After adjustment for confounders, and treating HDP as time‐varying variables, the HRs (95% CIs) for cardiovascular disease in women who had gestational hypertension at least once during follow‐up were 1.57 (1.42–1.74) for stroke (all types), 1.58 (1.39–1.78) for ischemic stroke, 1.62 (1.37–1.91) for hemorrhagic stroke, 1.85 (1.59–2.15) for acute coronary syndrome, 1.37 (1.02–1.83) for peripheral artery disease, 2.92 (2.53–3.38) for heart failure, 2.19 (2.04–2.36) for rhythm and conduction disorder, and finally 1.25 (1.12–1.39) for pulmonary embolism (Figure 2; Table S3). This same subgroup was also 1.98 (1.73–2.27) times more likely to develop chronic kidney disease, 1.33 (1.18–1.5) times more likely to die (all causes), and 2.09 (1.35–3.24) times more likely to die of cardiovascular death. HRs, except for chronic kidney disease, were higher in women who had gestational hypertension at least twice than in those who had it only once, but the difference was not statistically significant.
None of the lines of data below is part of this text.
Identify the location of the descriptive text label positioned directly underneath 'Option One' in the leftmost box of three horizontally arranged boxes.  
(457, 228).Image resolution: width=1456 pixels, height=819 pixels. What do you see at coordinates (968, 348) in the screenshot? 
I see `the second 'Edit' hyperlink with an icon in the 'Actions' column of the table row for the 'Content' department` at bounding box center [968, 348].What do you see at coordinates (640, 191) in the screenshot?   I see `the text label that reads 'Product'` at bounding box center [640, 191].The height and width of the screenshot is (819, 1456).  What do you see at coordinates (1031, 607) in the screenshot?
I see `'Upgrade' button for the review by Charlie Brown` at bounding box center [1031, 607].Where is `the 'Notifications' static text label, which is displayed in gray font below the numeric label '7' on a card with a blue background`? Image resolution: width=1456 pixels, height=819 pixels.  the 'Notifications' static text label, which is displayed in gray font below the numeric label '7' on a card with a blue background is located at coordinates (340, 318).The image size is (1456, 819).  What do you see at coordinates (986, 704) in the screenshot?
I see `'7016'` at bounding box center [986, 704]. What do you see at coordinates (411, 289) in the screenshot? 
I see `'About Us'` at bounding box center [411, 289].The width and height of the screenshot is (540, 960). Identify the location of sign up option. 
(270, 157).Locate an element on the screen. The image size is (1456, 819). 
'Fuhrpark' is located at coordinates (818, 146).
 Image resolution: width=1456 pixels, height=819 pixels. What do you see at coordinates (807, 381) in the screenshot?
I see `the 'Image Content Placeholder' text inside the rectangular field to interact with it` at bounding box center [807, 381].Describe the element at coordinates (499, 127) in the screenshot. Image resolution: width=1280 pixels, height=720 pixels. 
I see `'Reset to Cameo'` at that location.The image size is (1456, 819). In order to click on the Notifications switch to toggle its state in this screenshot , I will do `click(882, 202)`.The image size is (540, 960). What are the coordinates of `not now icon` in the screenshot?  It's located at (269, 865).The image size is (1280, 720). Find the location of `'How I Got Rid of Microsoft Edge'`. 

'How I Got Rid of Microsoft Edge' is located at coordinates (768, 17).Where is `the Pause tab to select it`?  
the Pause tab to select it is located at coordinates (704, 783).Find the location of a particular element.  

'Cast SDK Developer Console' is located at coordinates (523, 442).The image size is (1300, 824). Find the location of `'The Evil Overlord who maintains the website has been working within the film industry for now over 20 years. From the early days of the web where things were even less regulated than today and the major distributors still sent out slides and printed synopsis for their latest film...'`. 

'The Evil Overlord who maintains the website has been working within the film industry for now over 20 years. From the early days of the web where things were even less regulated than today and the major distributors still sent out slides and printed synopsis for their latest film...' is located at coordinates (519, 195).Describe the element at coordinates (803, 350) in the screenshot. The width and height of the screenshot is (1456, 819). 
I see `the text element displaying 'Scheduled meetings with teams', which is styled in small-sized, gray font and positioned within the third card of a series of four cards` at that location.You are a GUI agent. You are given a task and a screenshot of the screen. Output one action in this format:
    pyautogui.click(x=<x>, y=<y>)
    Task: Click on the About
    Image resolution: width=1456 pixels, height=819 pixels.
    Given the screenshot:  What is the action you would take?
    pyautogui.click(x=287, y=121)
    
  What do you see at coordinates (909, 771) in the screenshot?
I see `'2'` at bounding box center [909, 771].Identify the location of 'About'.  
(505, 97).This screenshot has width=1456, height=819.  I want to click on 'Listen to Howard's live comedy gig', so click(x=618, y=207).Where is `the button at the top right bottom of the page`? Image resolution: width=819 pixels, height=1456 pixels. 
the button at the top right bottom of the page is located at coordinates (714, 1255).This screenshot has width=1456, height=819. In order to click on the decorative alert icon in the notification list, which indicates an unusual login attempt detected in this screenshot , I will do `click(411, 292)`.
Figure 2. Adjusted hazard ratios of cardiovascular events according to gestational hypertension or PE and its recurrence.
All models were adjusted for diabetes history, social deprivation, obesity, and tobacco use. Maternal age was used as the time scale. Exposures were treated as time‐varying variables. *The follow‐up time was censored at December 31, 2017 in models analyzing cardiovascular death, because causes of death were available only for the 2010 to 2017 period. GH indicates gestational hypertension; and PE, preeclampsia.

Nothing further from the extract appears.